Push Versus Pull Versus Poll Patterns:
Push: The source sends data to the pipeline.
Pull: The system fetches data from the source.
Poll: The system periodically checks for updates and then pulls if new data exists.
Batch Ingestion Considerations
Snapshot or Differential Extraction:
Snapshot: Captures the full state of the source system every time (simpler but storage-heavy).
Differential: Ingests only the changes (deltas) since the last read (more efficient).
File-Based Export and Ingestion: Source systems export data as files (like CSV or Parquet) to be pushed to a target, avoiding direct database connections.
ETL Versus ELT:
ETL (Extract-Transform-Load): Data is transformed before it lands in the data warehouse.
ELT (Extract-Load-Transform): Data is loaded raw into the destination first, and transformations happen within the destination storage system.
Inserts, Updates, and Batch Size: Engineers must optimize write performance by using bulk operations rather than many small inserts, as some databases (like columnar stores) perform poorly with frequent single-row inserts.
Data Migration: Moving large volumes of historical data (often TBs+) involves different challenges than daily ingestion, such as schema compatibility and moving pipeline connections.
Message and Stream Ingestion Considerations
Schema Evolution: Handling changes in data structure (e.g., new fields) without breaking downstream pipelines.
Late-Arriving Data: Handling events that arrive out of order or after a processing window has closed.

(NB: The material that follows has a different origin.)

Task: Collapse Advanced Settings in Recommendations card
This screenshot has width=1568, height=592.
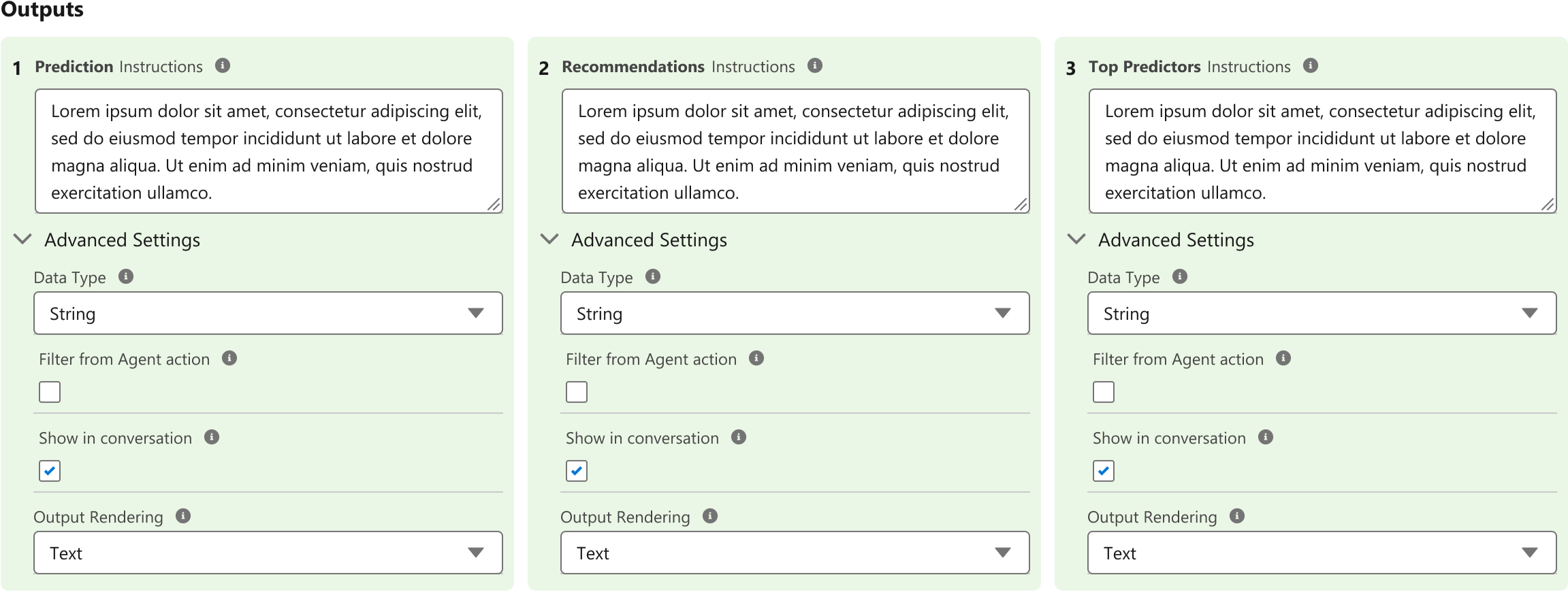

Ordering and Multiple Delivery: Ensuring messages are processed in the correct sequence and handling "at-least-once" vs. "exactly-once" delivery guarantees.
Replay: The ability to re-process historical data streams to correct errors or backfill new models.
Time to Live (TTL): How long a message persists in the stream/queue before it is discarded.
Message Size: The limits on how large a single event payload can be.
Error Handling and Dead-Letter Queues: Routing bad or unprocessable messages to a separate queue for analysis so they don't block the main pipeline.
Consumer Pull and Push:
Pull: Consumers fetch data from a topic (e.g., Kafka).
Push: The stream pushes data to a listener (e.g., Pub/Sub).
Location: Deciding where ingestion happens (cloud vs. edge) to balance latency and bandwidth costs.
Ways to Ingest Data
Direct Database Connection: Connecting directly to a source database to query data (can impact source performance).
Change Data Capture (CDC): Reading the database transaction logs to capture changes (inserts, updates, deletes) in real-time.
APIs: Fetching data from external systems via REST or other API standards.
Message Queues and Event-Streaming Platforms: Using systems like Kafka, Kinesis, or RabbitMQ to ingest real-time events.
Managed Data Connectors: Using third-party tools (like Fivetran or Airbyte) that come with pre-built connectors for common SaaS apps.
Moving Data with Object Storage: Using cloud buckets (S3, GCS) as a landing zone for data before processing.
EDI (Electronic Data Interchange): Handling older, standardized formats for business-to-business document exchange.
Databases and File Export: Exporting database contents to flat files for ingestion elsewhere.
Practical Issues with Common File Formats.
Delimiters & Escaping: In formats like CSV, issues arise when the data itself contains the delimiter (e.g., a comma inside a "Name" column). You need robust handling for quotes and escape characters.
Encoding: Mismatches between UTF-8, ASCII, or Windows-1252 can corrupt data during ingestion.
Header Changes: If a source system adds, removes, or renames a column header, it can break the ingestion pipeline if the schema isn't flexible.
Shell: Using command-line scripts for moving data.
Usage: Simple, effective for moving files between local directories or triggering scripts.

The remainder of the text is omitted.